Jean-Marie Bockel, envoyé spécial du Président français Emmanuel Macron pour l’Afrique, a remis lundi 25 novembre à l’Élysée son rapport sur la réorganisation du dispositif militaire français sur le continent. Selon la présidence, les recommandations visent à instaurer un partenariat de Défense renouvelé, construit en concertation avec les pays partenaires, tout en respectant leur souveraineté
La mission de Bockel a couvert les quatre pays africains où la France maintient des bases militaires, à savoir le Sénégal, la Côte d’Ivoire, le Tchad et le Gabon, à l’exception de Djibouti. Le plan proposé par le gouvernement français prévoit une réduction substantielle des forces déployées, sans annonces officielles à ce sujet pour l’instant, d’après Le Figaro.

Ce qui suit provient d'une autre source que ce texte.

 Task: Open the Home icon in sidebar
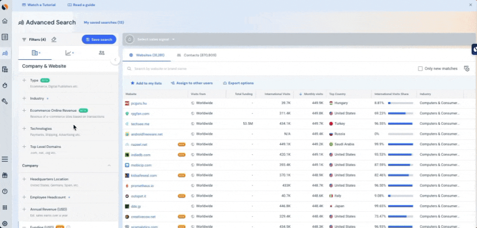coord(5,21)
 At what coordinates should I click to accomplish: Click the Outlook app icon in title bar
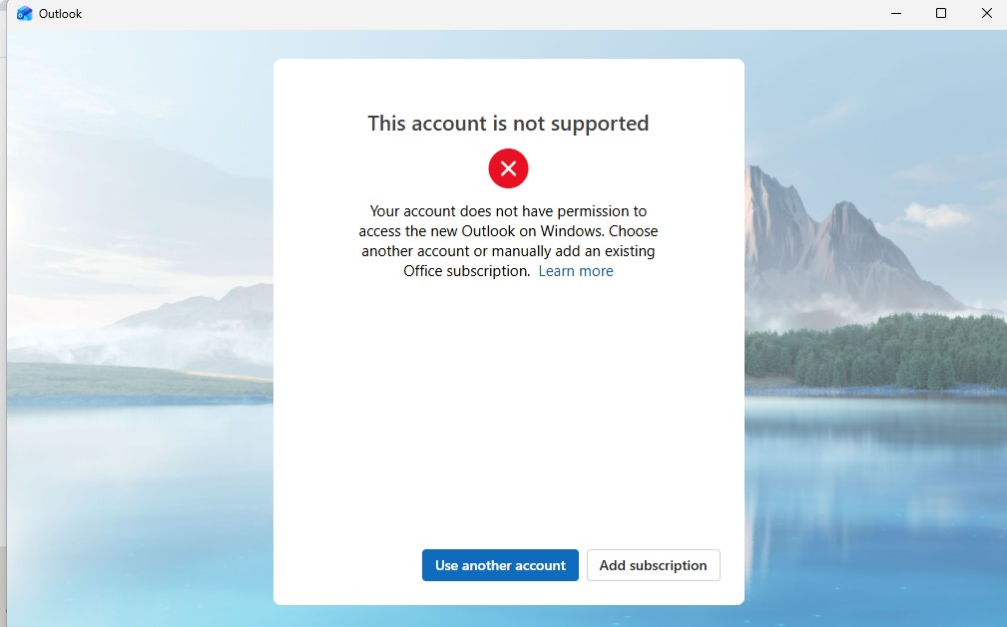[x=24, y=14]
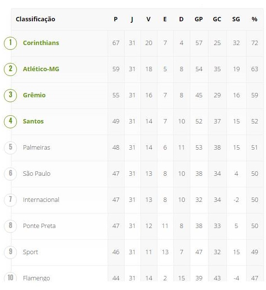Screen dimensions: 266x290
Task: Click the rank 7 circle badge
Action: [x=10, y=200]
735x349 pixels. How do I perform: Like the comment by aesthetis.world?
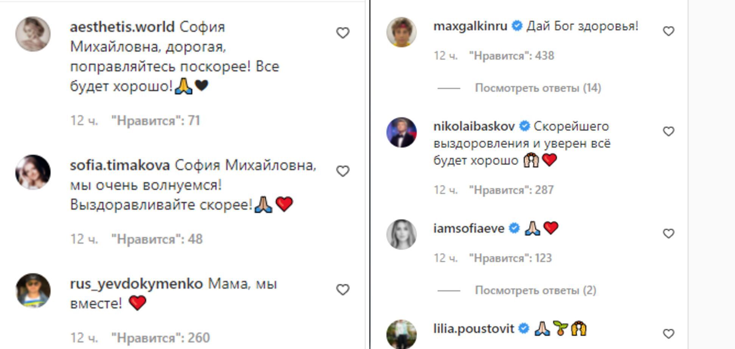(x=342, y=33)
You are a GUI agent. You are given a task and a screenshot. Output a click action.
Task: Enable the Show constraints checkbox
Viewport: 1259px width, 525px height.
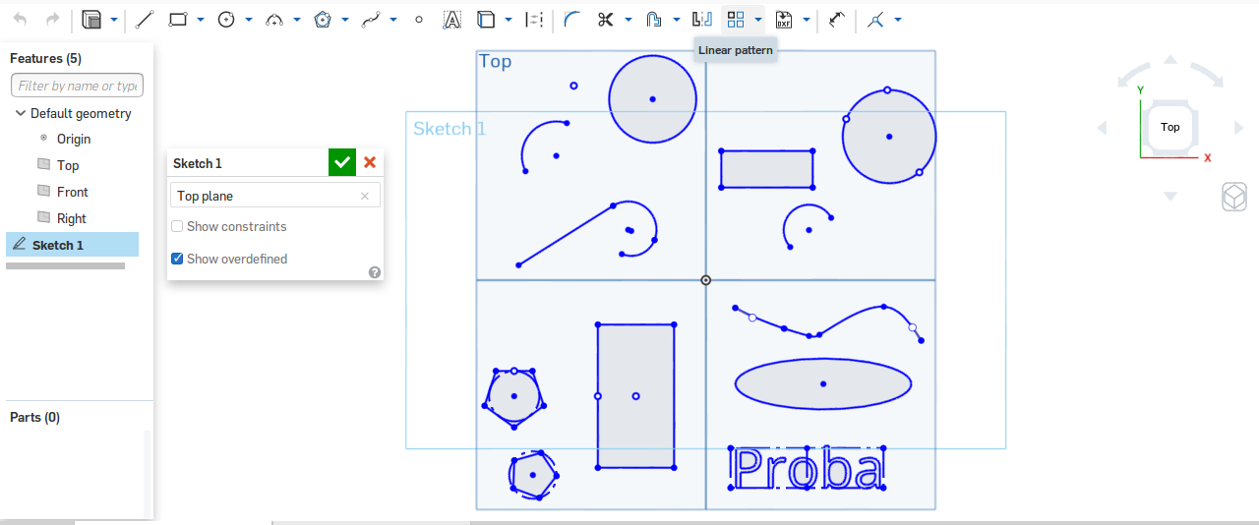point(177,227)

Il s’agirait de maintenir un détachement de liaison permanent tout en adaptant la coopération militaire aux besoins spécifiques des pays concernés.
Jean-Marie Bockel, dans une interview à France 24 mi-novembre, avait précisé qu’il n’y avait aucune demande de retrait des troupes françaises de la part des dirigeants gabonais, tchadiens ou ivoiriens. Selon lui, l’essentiel pour ces partenaires n’est pas le nombre de soldats français, mais la «qualité du partenariat.» Il a également confirmé que les effectifs des bases au Gabon, Côte d’Ivoire et Sénégal pourraient être réduits à environ 100 hommes par site, tandis que les bases au Tchad compteraient 300 soldats. Ces bases seront désormais rattachées à celles des pays hôtes.